The Cursed Poets III- Stéphane Mallarmé

11 Dec

Stephan Mallarmé was born in Paris on the 18 of March 1842 and died in Valvin, Vulaines-Sur-Seine, on the 9 of September 1898.

He worked most of his life as an English teacher and lived in poverty, but he was famous because of his gatherings of intellectuals at his house to discuss about various subjects, like poetry, art and philosophy.  They were known as Les Mardistes, because the meetings usually took place on a Tuesday (Mardi, in French).  Some of his visitors were: W.B. Yeats, Rainier Maria Rilke, Paul Valéry, Stefan George, Paul Verlaine and many more.

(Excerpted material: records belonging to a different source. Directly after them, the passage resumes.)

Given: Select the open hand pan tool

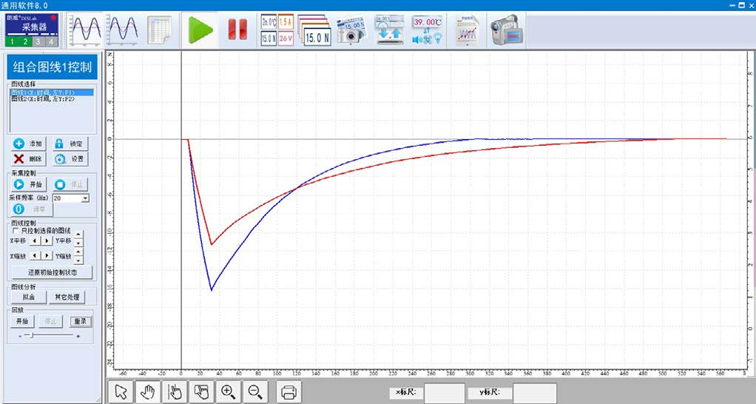Looking at the screenshot, I should tap(149, 393).
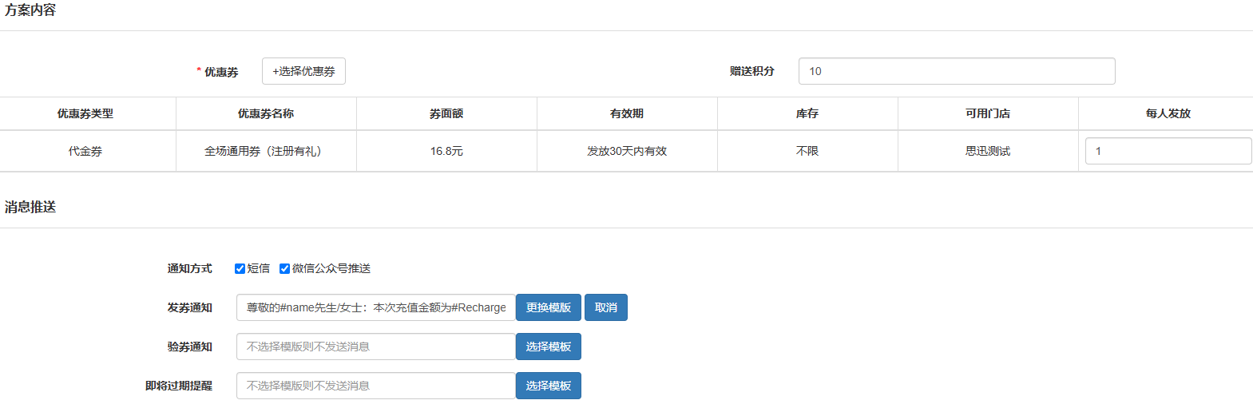Select template for 验券通知
The height and width of the screenshot is (412, 1253).
click(x=549, y=347)
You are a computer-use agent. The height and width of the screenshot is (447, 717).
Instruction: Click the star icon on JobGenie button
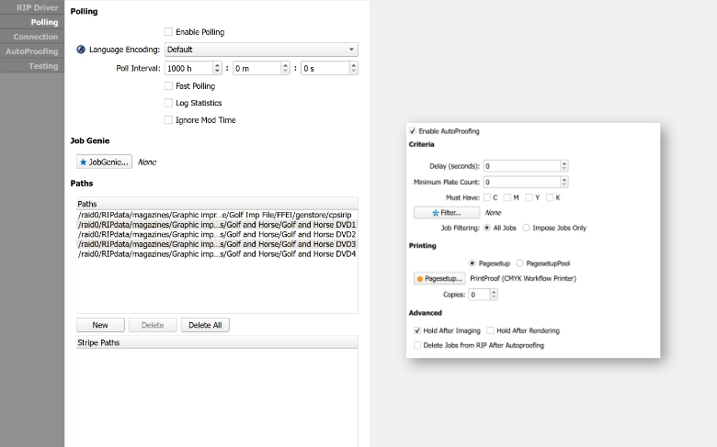[83, 162]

His early work was inspired in the writings of the famous French poet, Charles Baudelaire, and his later work fusioned poetry and other arts, as well as the relationship between the poem and the way it was arranged on the page.

His poetry served as inspiration for many musical pieces of composers like Claude Debussy, Maurice Ravel, Darius Milhaud and Pierre Boulez, as well as the famous visual artist Man Ray, whose last film was greatly inspired in Mallarmé’s work.

His work also inspired some of the most important artistic schools of the 20th Century, like Surrealism, Dadaism and Futurism.

On 10 August 1863, he married Maria Christina Gerhard. They had a daughter, (Stéphanie Françoise) Geneviève Mallarmé.